Another curious member of the MessageHeader type is the IsReferenceParameter read-only property. Useful when interrogating the header blocks of a deserialized SOAP message, this property indicates whether a MessageHeader object is a WS-Addressing reference parameter or reference property. You might be saying to yourself, “Didn’t you just say that a reference parameter/property is, in effect, part of a MessageHeader object that represents an endpoint reference?” Yes, I did, but that does not subjugate the need to know if a MessageHeader object is a reference parameter or reference property.

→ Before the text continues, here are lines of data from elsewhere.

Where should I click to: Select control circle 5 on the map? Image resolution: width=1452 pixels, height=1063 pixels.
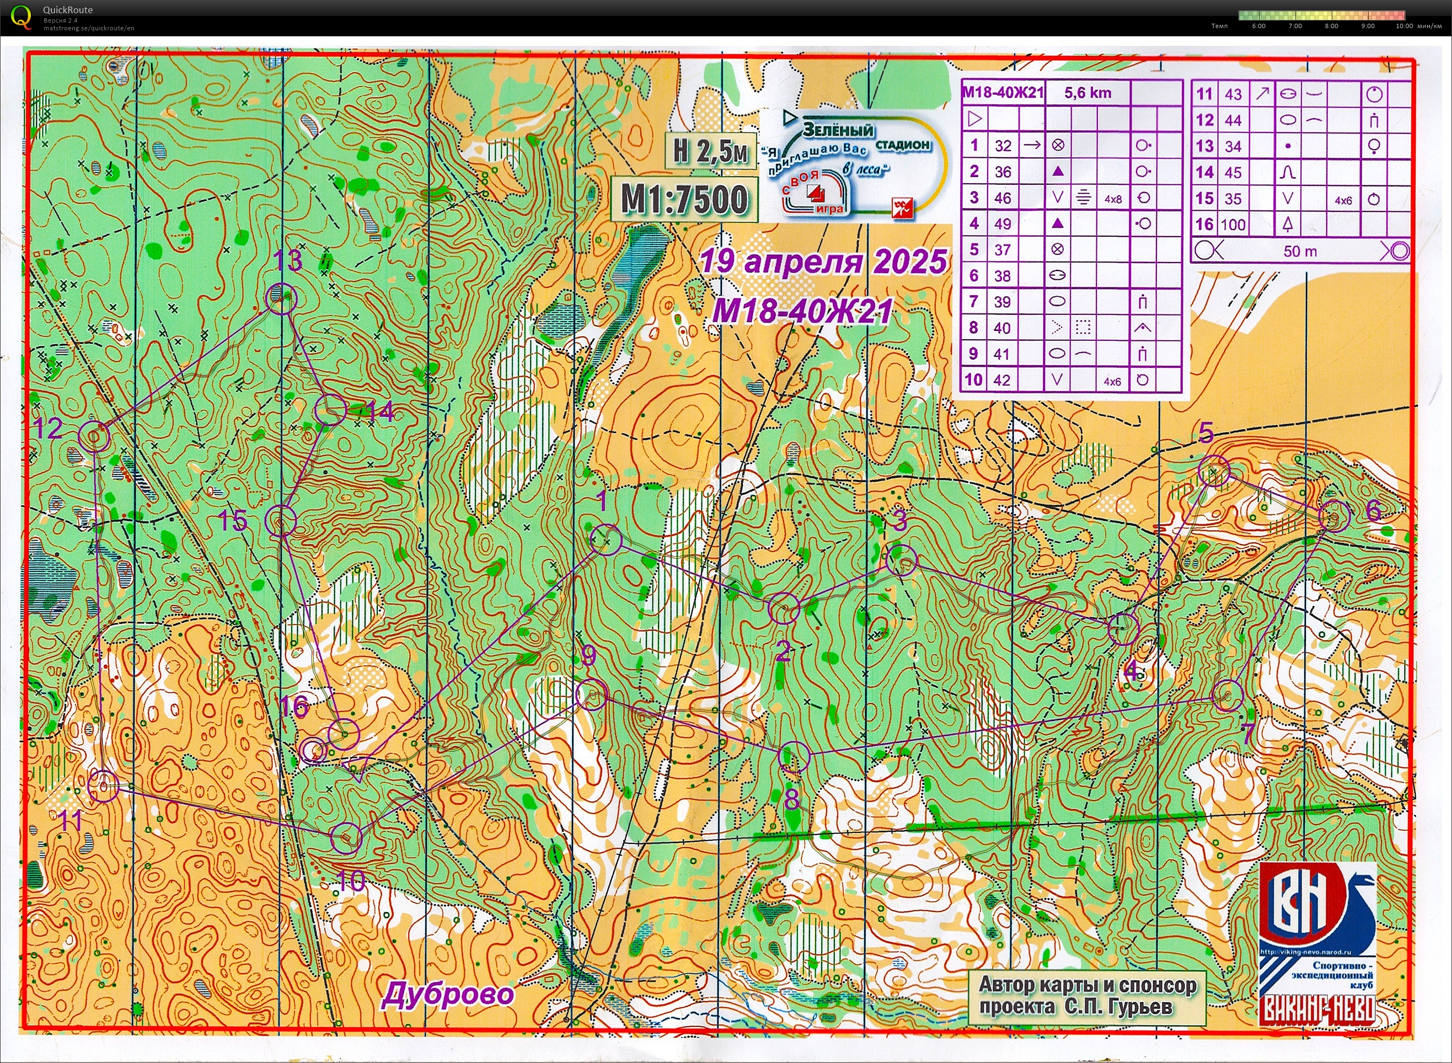1214,472
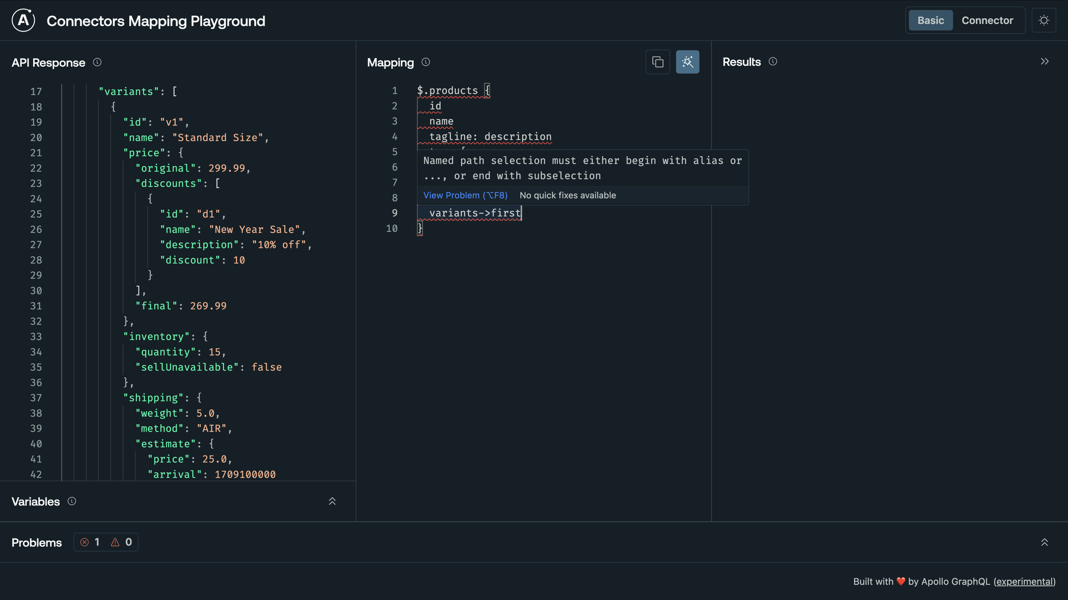Expand the Results panel with double chevron
This screenshot has width=1068, height=600.
1044,61
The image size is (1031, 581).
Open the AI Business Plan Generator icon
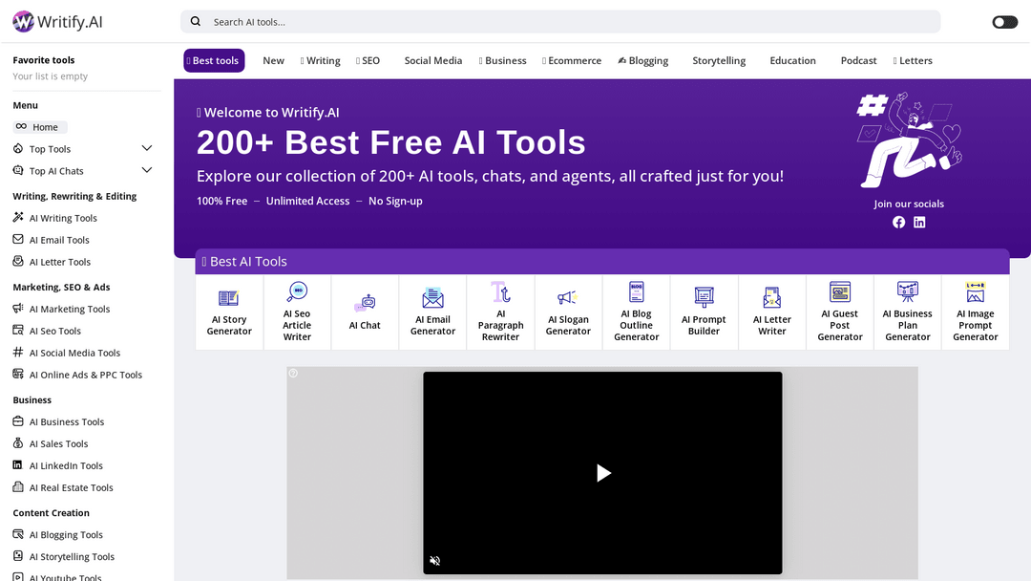click(908, 291)

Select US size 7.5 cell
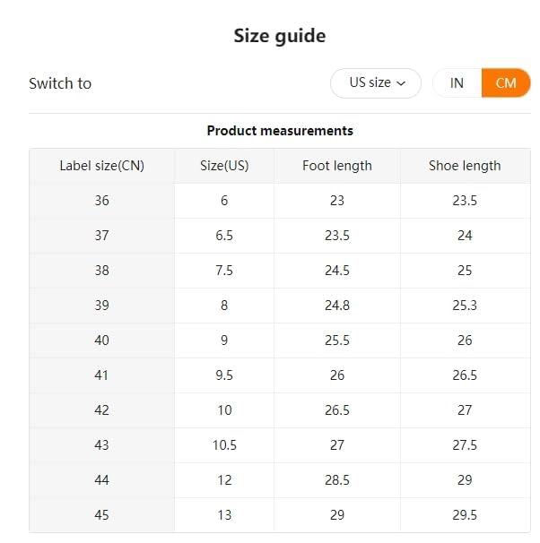[x=224, y=271]
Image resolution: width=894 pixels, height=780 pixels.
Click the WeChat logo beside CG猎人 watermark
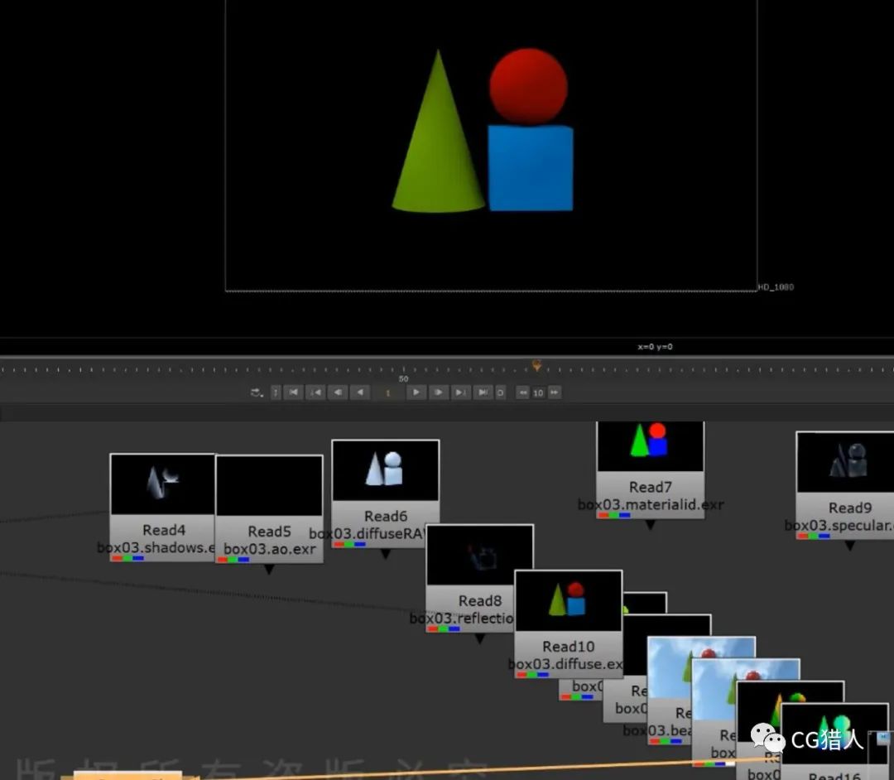coord(765,736)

Consider the structure of the To message information item in a SOAP message, as shown here:
<S:Envelope xmlns:S="..." xmlns:wsa="..." xmlns:wnt="... "> <S:Header> ... <wsa:To>http://wintellect.com/OrderStuff</wsa:To> <wnt:OrderID wsa:IsReferenceParameter="true">9876543</wnt:OrderID> <wnt:ShoppingCart wsa:IsReferenceParameter="true"> 123456 </wnt:ShoppingCart> ... </S:Header> <S:Body>
As illustrated here, the OrderID and ShoppingCart information items are their own header blocks and represent the reference parameters of an endpoint reference. Combined with the To URI, they can be used to create an endpoint reference, and therefore, they are different from other application-specific header blocks. We can easily build MessageHeader objects that represent the OrderID and ShoppingCart information items of the logical To endpoint reference, but it is not quite as easy to distinguish those MessageHeader objects from other MessageHeader objects unless the IsReferenceParameter attribute is present. In other words, when we deserialize a SOAP message into a Message object and interrogate the MessageHeader objects, we can determine whether any of these objects are reference parameters by checking the value of the IsReferenceParameter property. Once we have determined which header blocks are reference parameters, we can combine them with the To URI, thereby effectively building a To endpoint reference. You’ll learn more about this topic in the next section.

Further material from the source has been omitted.